Cumhurbaşkanlığı İletişim Başkanı Fahrettin Altun, Can Dündar kararı sonrasında Twitter hesabından yaptığı Almanca paylaşımlarda, Dündar’ın “casusluk ve silahlı bir terör örgütünü desteklemekten hüküm giydiğini” ve “eylemlerinin basın özgürlüğü kapsamında olmadığını” iddia etmiş, ilaveten mahkeme kararının düşünce özgürlüğünün ihlali olarak değerlendirilmesinin gazetecilere hakaret olduğunu iddia etmişti.
Altun, “Muhataplarımızdan, bağımsız Türk yargısının kararını kabul etmelerini ve Can Dündar’ı Türkiye’ye iade etmelerini bekliyoruz” demişti.

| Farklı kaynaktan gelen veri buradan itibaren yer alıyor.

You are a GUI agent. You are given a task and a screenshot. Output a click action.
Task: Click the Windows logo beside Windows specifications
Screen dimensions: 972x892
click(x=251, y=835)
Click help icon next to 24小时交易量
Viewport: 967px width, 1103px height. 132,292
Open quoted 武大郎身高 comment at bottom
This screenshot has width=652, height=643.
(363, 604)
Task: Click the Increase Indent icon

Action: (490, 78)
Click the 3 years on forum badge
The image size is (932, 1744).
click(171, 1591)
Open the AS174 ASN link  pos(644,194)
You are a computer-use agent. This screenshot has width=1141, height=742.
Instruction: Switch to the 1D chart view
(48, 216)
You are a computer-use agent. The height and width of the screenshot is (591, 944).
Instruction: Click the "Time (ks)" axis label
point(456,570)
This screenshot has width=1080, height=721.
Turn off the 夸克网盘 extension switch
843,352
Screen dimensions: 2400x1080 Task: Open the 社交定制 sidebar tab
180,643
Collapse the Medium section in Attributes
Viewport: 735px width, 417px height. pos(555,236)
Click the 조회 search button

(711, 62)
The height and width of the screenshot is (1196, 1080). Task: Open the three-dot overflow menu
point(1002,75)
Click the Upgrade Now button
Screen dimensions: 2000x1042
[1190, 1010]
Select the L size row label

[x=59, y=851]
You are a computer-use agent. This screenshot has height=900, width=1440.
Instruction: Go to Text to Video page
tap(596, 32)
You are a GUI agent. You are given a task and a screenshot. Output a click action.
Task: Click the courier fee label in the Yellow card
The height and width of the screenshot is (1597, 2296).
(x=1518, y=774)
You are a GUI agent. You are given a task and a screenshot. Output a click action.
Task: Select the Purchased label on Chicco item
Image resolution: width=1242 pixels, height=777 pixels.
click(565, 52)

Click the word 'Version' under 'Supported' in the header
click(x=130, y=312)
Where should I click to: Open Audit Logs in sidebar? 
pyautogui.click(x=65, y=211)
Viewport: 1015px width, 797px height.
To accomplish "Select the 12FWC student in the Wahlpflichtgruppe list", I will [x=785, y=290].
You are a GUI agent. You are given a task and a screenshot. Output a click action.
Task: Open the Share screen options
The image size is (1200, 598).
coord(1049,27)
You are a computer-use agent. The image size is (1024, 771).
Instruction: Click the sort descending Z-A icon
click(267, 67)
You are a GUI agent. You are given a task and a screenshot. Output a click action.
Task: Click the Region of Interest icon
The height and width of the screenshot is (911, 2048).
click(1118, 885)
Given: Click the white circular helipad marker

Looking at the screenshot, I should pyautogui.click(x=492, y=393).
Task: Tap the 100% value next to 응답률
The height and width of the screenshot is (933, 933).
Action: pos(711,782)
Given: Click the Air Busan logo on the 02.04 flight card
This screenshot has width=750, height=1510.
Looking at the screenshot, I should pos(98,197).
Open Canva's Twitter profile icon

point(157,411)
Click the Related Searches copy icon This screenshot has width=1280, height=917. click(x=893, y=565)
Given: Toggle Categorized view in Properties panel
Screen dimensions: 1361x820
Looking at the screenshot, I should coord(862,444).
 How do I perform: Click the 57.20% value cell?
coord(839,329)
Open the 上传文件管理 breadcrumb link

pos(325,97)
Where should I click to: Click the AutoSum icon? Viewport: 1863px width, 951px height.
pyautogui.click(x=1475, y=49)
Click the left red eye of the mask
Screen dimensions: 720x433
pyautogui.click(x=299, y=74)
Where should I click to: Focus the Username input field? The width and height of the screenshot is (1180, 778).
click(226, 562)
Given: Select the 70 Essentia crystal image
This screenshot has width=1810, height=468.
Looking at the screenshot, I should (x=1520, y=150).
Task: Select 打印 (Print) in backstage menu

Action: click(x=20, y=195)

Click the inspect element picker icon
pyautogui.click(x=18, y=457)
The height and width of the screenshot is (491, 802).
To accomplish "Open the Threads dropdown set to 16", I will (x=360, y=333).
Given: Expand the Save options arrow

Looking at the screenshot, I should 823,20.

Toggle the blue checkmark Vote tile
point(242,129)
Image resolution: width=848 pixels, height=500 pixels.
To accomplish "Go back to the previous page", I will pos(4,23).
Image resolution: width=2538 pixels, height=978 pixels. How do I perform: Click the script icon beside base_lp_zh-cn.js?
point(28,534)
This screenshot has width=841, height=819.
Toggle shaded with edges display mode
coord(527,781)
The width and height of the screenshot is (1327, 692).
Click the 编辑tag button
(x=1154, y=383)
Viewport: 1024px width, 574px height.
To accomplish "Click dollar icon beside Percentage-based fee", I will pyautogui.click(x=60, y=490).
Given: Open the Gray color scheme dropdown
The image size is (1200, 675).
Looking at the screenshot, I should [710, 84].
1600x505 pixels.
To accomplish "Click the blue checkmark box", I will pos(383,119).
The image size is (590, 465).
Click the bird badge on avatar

MAAS: BAĞIMSIZ GAZETECİLİĞE DARBE
Can Dündar kararına Almanya Dışişleri Bakanı Maas dün sert tepki göstermiş, gazeteciliğin topluma verilen vazgeçilmez bir hizmet olduğunu belirterek, bu hizmetin özellikle de yönetenlere eleştirel yaklaşıldığı durumlarda özel önem arz ettiğini söylemişti.
Maas, “Gazetecilik suç değildir, aksine toplum için vazgeçilmez bir hizmettir, özellikle de eleştirel ve araştırmacı şekilde hükümet edenlerin yaptıklarını büyüteç altına alıyorsa” demişti.
Can Dündar hakkında verilen kararı “Türkiye’de bağımsız gazeteciliğe vurulan sert bir darbe” olarak nitelendiren Maas, “Basın özgürlüğü temel bir haktır ve gazetecilik mesleğinin sadece yüksek kişisel riskler alındığında mümkün olması kabul edilemez. Bu, Türkiye’nin Avrupa İnsan Hakları Sözleşmesi ile yükümlü bulunduğu basın özgürlüğü fikri ile bağdaşmıyor” ifadelerine yer vermişti.